About Entities
This feature is currently available only through beta testing.
What an entity is
An entity is a named grouping of accounts that you define. You choose which accounts belong to an entity by assigning them in Manage Entities, and each account can belong to only one entity (or remain unassigned).
What entities do (and don’t do)
Entities don’t create new account data. They don’t change transactions, balances, categories, tags, budgets, or account settings. Instead, entities act as a scope filter that controls which accounts Quicken treats as “in focus” when you select an entity.
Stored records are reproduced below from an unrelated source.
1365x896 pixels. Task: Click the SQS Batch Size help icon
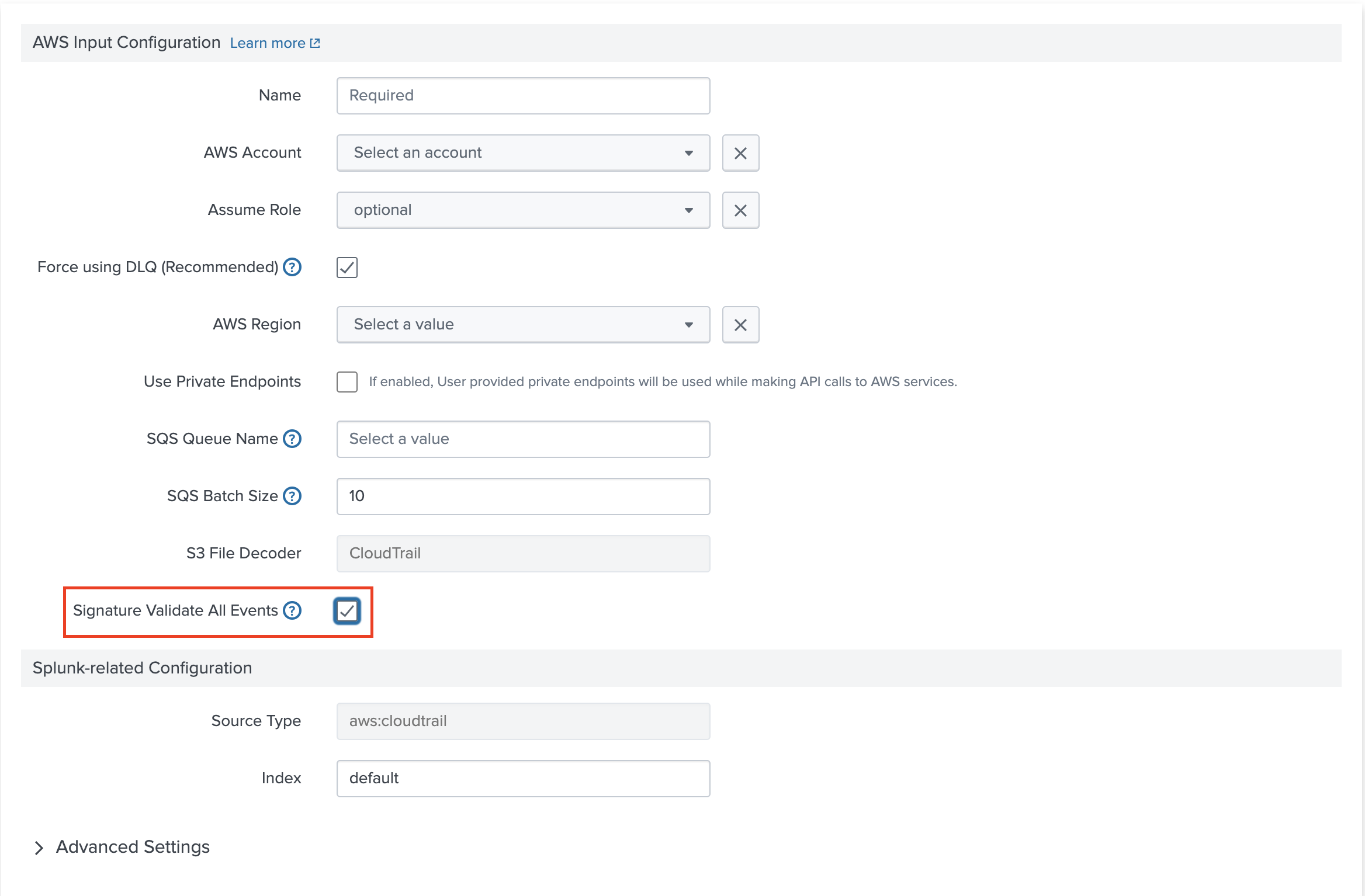[x=293, y=496]
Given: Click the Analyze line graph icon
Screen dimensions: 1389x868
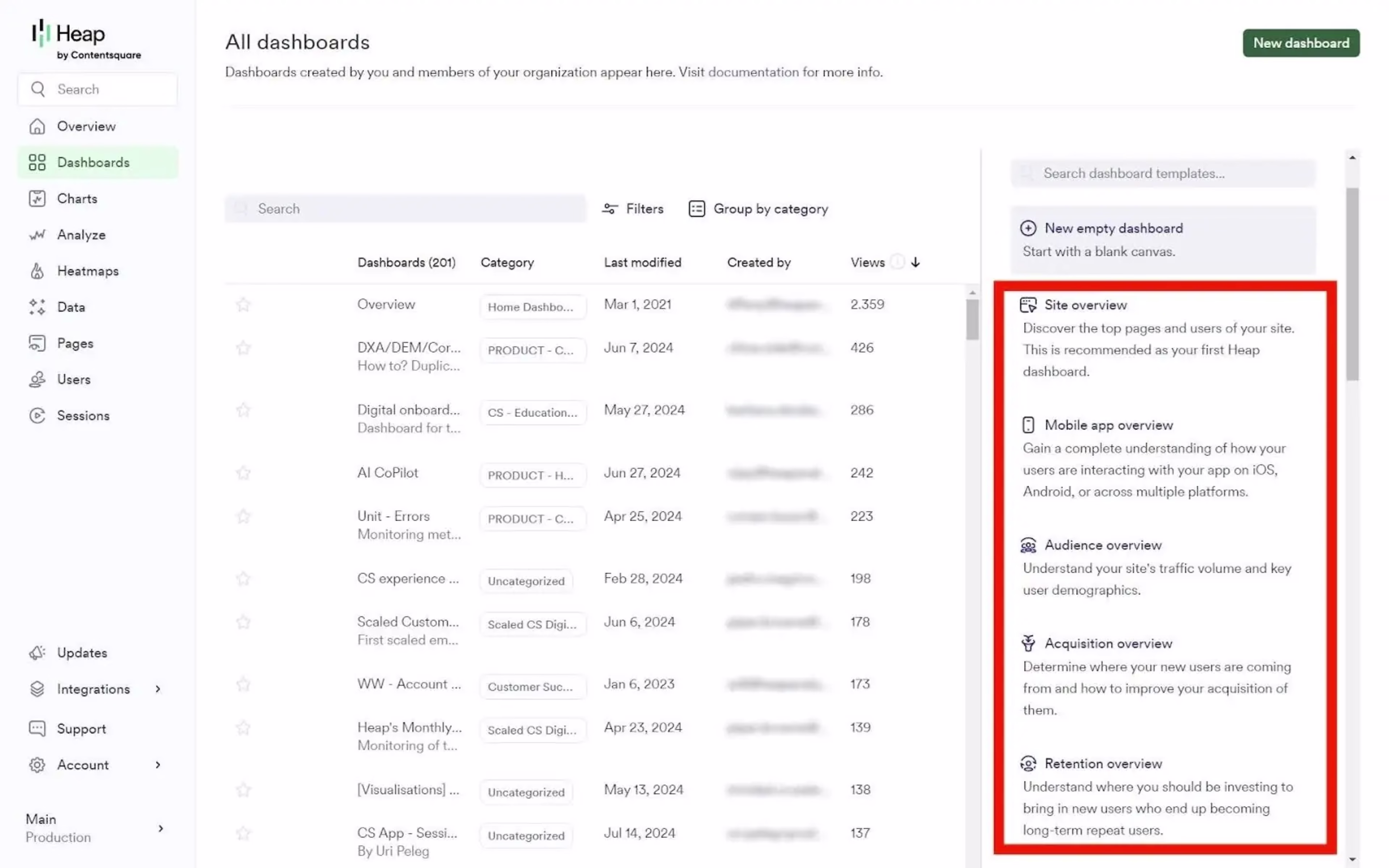Looking at the screenshot, I should tap(37, 235).
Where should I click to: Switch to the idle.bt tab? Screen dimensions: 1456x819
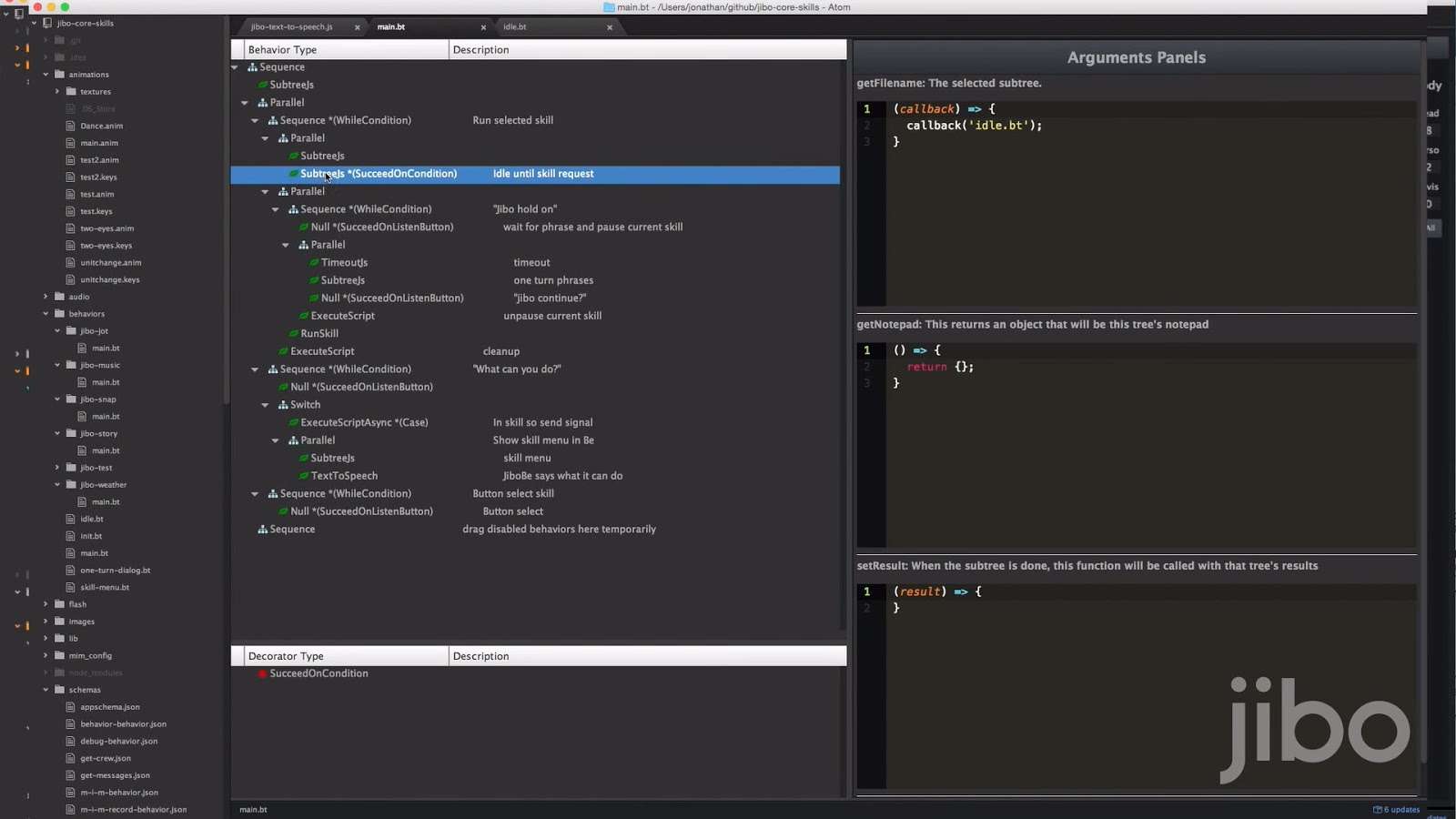pyautogui.click(x=516, y=26)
How you use entities in the application
After you turn on entities, Quicken adds an entity selector in the title bar. You use this selector to switch between views of the same file.
Typical ways to use entities
Experienced users usually use entities to separate accounts that should be managed together but reported separately, such as:
Household vs. a family member’s accounts
A trust or estate vs. personal accounts
Multiple properties or groups of accounts you want to keep distinct
How entity focus changes what you see
When you select an entity, Quicken focuses the account bar and other account-driven views on accounts assigned to that entity. Accounts that aren’t part of the selected entity still exist in the file, but they are treated as outside the current focus.
“All Entities” and “Unassigned accounts”
The entity selector includes options that help you work across your entire file or locate accounts you haven’t organized yet.
All Entities shows all accounts in the file.
Unassigned accounts shows accounts that are not assigned to any entity.
Entity groups
Entity groups let you combine multiple entities into a single view. This is useful when you want a consolidated view (for example, “Family”) without moving accounts into the same entity.
Entity reports
Entity reports are available from Reports → Entity. They’re designed for entity-based review and comparison and are separate from standard report workflows.